National Museum cracks Egyptian treasure riddle after 160 years - The Scotsman


http://www.scotsman.com/lifestyle/national-museum-cracks-egyptian-treasure-riddle-after-160-years-1-4336459

National Museum cracks Egyptian treasure riddle after 160 years

Dr Margaret Maitland has described the restored box is an "absolute masterpiece of Egyptian craftsmanship."

Missing fragments of an ancient Egyptian treasure have been reunited with the rest of the remains – 160 years after the item was donated to a Scottish museum.

Experts said they have been able to shed new light on the origins of a perfume box believed to be around 3,400 years old thanks to the recovery of two lost pieces.

The Victorian archaeologist Alexander Henry Rhind discovered the intricate perfume box in 1857.

Intricate decoration on one of the fragments has confirmed the suspected royal associations of the box after more than a century of conjecture about its provenance.

It is thought to have been made for the grand-daughter of Pharaoh Amenhotep II, who ruled from about 1427-1401 BC, during Egypt’s 18th dynasty.

An art dealer acting for a private collector approached the National Museum of Scotland over a potential purchase of the fragments after the museum published a blog post about the box.

Bearing the image of Bes, a creature believed to be both a symbol of good luck and help ward off evil spirits, the box is also said to bear a remarkable resemblance to those found in Tutankhamun’s tomb.

The museum’s ancient Egypt expert, Dr Margaret Maitland, described the fearsome figure on the box – a dwarf with lion-like features – as a protective god and household guardian.

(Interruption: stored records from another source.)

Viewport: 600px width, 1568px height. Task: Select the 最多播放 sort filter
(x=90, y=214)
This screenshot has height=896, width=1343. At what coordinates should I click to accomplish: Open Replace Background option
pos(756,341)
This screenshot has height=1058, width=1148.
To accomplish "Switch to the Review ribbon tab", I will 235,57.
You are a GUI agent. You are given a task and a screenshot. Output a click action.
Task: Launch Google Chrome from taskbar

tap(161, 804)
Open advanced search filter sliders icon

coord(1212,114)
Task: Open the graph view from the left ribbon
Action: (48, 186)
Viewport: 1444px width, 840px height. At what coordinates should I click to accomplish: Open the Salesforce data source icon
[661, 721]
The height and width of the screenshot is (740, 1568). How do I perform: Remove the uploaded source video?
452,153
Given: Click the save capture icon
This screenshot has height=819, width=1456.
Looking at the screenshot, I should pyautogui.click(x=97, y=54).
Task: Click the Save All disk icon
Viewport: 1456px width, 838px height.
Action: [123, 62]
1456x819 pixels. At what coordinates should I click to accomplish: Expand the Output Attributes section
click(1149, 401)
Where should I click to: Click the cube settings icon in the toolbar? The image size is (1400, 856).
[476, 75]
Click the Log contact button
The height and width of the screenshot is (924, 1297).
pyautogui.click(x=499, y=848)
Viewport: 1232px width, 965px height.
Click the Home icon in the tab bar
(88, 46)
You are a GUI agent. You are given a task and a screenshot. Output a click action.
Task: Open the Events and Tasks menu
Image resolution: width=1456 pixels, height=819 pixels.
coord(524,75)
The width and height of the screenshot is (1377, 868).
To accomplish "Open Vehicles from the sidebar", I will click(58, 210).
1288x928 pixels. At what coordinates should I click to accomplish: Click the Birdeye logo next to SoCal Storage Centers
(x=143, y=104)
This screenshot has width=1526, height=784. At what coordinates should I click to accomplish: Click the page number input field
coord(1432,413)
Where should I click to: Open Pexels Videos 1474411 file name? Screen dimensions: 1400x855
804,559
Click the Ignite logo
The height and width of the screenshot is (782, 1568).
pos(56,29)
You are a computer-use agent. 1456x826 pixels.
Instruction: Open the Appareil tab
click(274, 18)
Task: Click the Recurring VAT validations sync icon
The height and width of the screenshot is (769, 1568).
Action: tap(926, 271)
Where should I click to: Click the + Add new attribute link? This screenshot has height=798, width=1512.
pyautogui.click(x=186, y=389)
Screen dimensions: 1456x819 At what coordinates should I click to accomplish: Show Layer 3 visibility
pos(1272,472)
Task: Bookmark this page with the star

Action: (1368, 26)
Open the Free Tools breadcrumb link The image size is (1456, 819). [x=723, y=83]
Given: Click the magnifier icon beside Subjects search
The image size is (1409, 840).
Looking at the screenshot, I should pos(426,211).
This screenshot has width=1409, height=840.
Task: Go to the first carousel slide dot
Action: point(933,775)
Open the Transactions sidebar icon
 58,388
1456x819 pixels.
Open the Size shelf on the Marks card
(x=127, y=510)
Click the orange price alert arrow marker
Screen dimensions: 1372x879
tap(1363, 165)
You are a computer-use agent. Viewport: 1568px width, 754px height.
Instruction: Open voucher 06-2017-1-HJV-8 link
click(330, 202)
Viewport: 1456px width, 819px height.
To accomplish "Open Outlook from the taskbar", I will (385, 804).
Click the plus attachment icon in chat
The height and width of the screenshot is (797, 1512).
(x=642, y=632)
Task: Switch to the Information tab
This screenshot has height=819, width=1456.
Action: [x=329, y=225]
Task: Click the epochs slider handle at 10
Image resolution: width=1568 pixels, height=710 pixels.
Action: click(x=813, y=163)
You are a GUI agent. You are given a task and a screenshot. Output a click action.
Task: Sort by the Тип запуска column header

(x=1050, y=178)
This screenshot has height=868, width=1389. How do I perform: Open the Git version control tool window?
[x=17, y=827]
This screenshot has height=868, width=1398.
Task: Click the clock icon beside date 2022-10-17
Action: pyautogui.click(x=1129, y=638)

Hailed by Dr Maitland as “one of the finest examples of decorative woodwork to survive from ancient Egypt”, the cedar, ebony, ivory and gold box is thought to have been buried with a group of ten princesses.

Around 600 items were donated to the then National Museum of Antiquities by Alexander Henry Rhind, who became renowned as a “young hero” of Victorian archaeology. But the box was only discovered by the curator of the museum, Joseph Anderson long after the Wick-born Egyptologist’s death, at the age of just 29 – it was broken in several pieces and lying in a box of other materials.

Later curators believe that the box was excavated from a tomb where Rhind in 1857 discovered the mummies of Amenhotep II’s grand-daughters, in modern Luxor.

The surviving pieces of the box were reconstructed in 1895 and some of its decoration was restored in the 1950s – although the pattern on the newly-discovered fragments has revealed errors were made.

The National Museum of Scotland recently acquired the pieces for £20,000 after an approach from a London art dealer acting on behalf of a private collector. It will go on public display in March as part of an ancient Egypt exhibition.

Dr Maitland said: “Palace objects from ancient Egypt are extremely rare, so it’s very exciting to be able to confirm this one’s royal connections. The type of object and the decoration on it means it must have been used by someone who lived in the palace and would have been able to see the king on a daily basis.

“Egyptian art is always imbued with so much meaning and symbolism. To have the whole foundation of the box be based on the design of the royal palace for an object that would probably have been used there by a princess makes so much sense and brings so much additional meaning to a box that is already quite extraordinary.

“It is amazing to be able to reunite these fragments with an absolute masterpiece of Egyptian craftsmanship.”